Development of a Vision Statement
To address the second issue identified in the previous section, Megan should establish a clear vision. In contrast to the mission statement, the vision looks ahead in the future. It is the vision statement onto which employees cling and which guides them in their work. Megan has to consider that the main aim of the vision statement is to inspire and motivate the workforce. At the same time, the vision statement should be based on the primary goals of the organization and be specific so that employees could align it with their daily tasks.
Therefore, Megan has to decide what she wants from the business. If she wants to focus mainly on product innovation on which CAR depends, this should be clearly indicated in the vision statement. It is important that the CEO encourage employees to participate in the development of the vision statement. Being inspired by a shared vision, the workforce will engage in working toward the shared goal.
Increasing Work Engagement
Uncertainty in a company has a tendency to create hearsay, which makes it difficult for employees to perform their duties and trust senior management. Thus, Megan should pay attention to ways in which she could engage workers during uncertain times. First of all, Megan may be recommended to stay honest and consistent. During the period of uncertainty, people do not want good intentions from management. Instead, they want leaders to be transparent and truly caring for the safety of the personnel. Thus, Megan should give honest answers to any questions asked by the staff. She needs to admit that CAR is facing hard times.
Then, Megan should consider meeting with workers more often to share any ideas they have (Schein, 2005).
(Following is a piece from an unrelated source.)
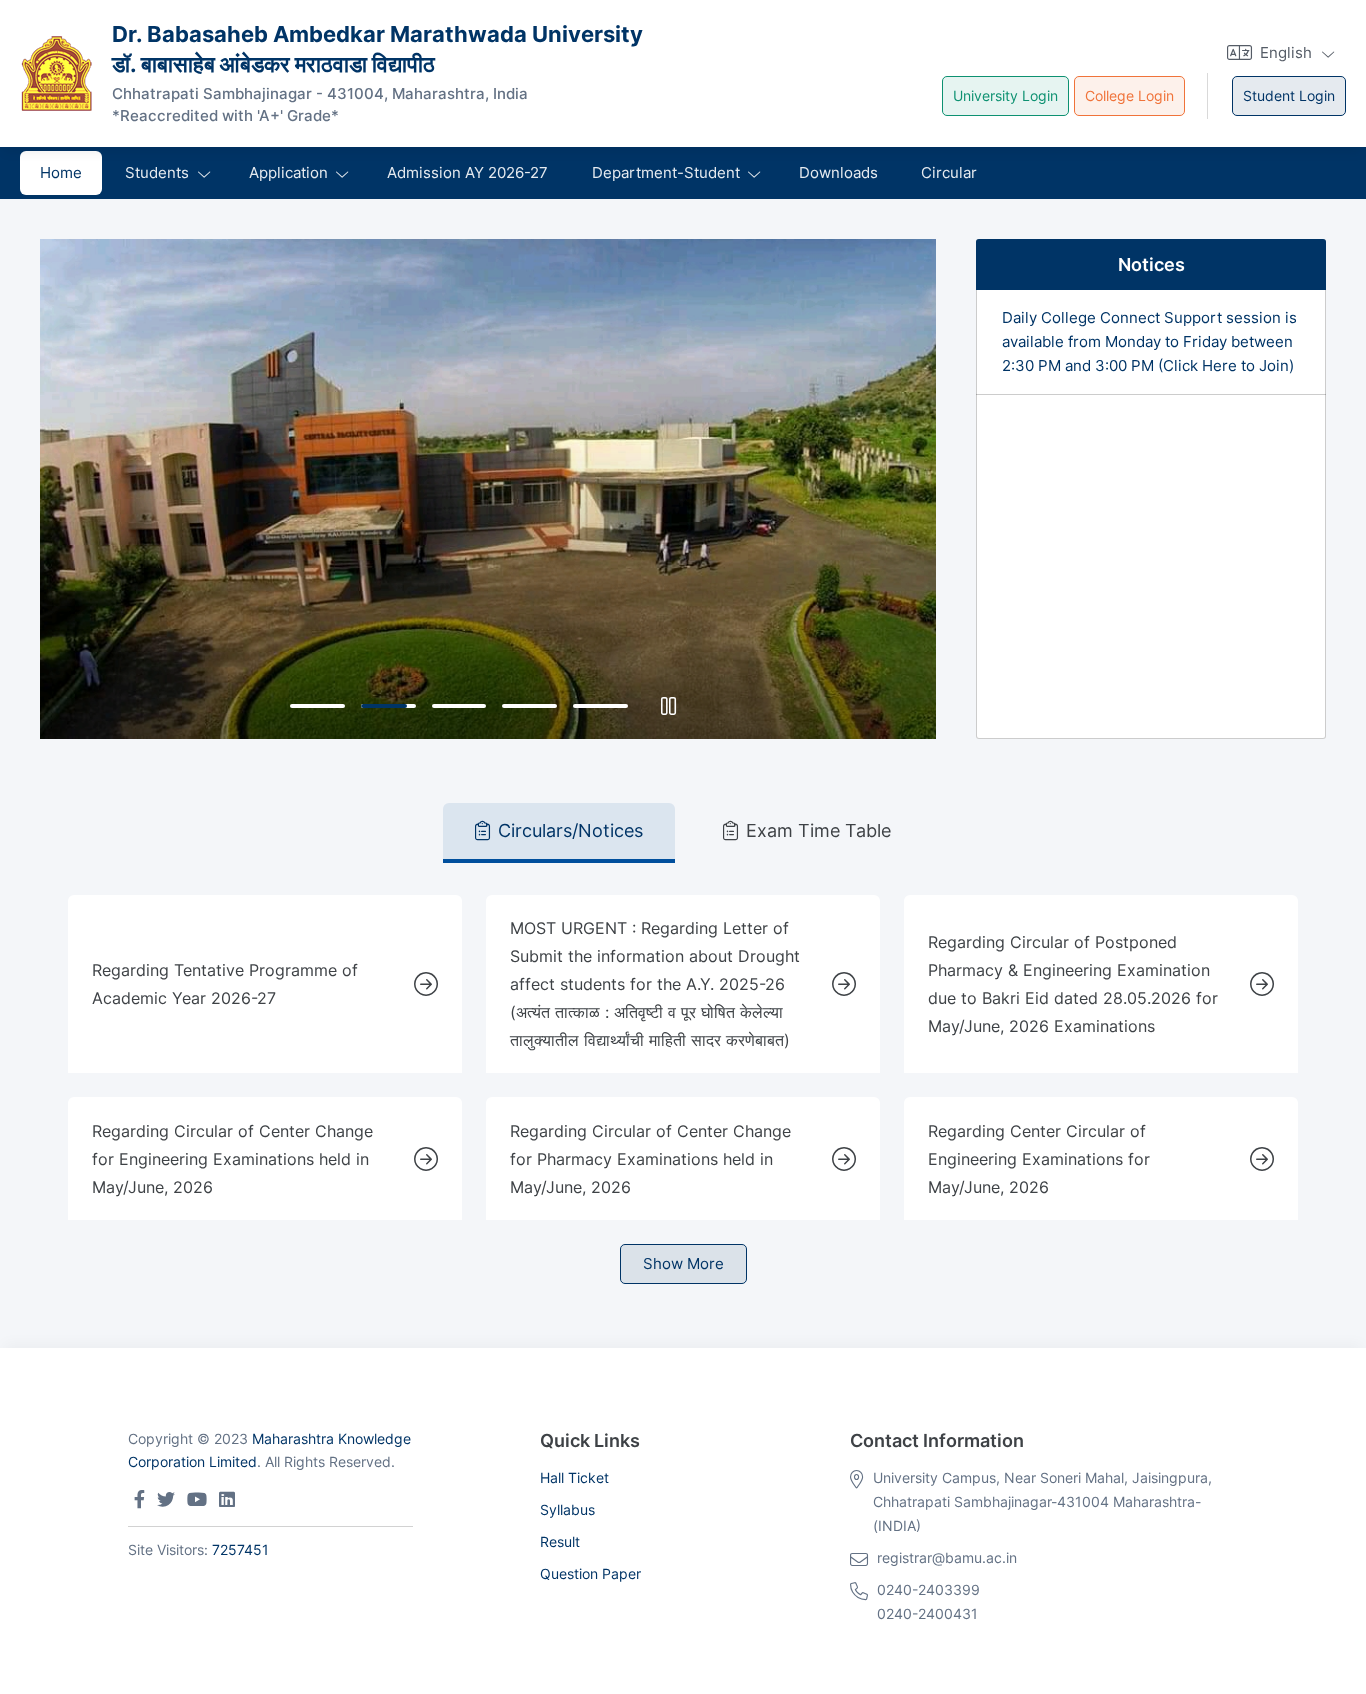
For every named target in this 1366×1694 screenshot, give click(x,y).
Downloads (838, 172)
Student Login (1289, 95)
This will help Megan engage with her employees and get a clear understanding of how they feel and what they think about the uncertainty. As the CEO, Megan ought to listen carefully to everything that goes on in CAR. During the next staff meeting, she may discuss her notes and observations with her colleagues to get more insight into how to handle tension.
Sharing Key Learning Moments
Apart from letting employees know that she is mindful of their concerns, Megan should also share her key learning moments during quick impromptu sessions. In such a way, the personnel will know that the CEO is able to make something positive from a potentially negative situation. Besides, this is a good method to stimulate employee engagement and make them oriented toward gaining a positive impact in any type of environment.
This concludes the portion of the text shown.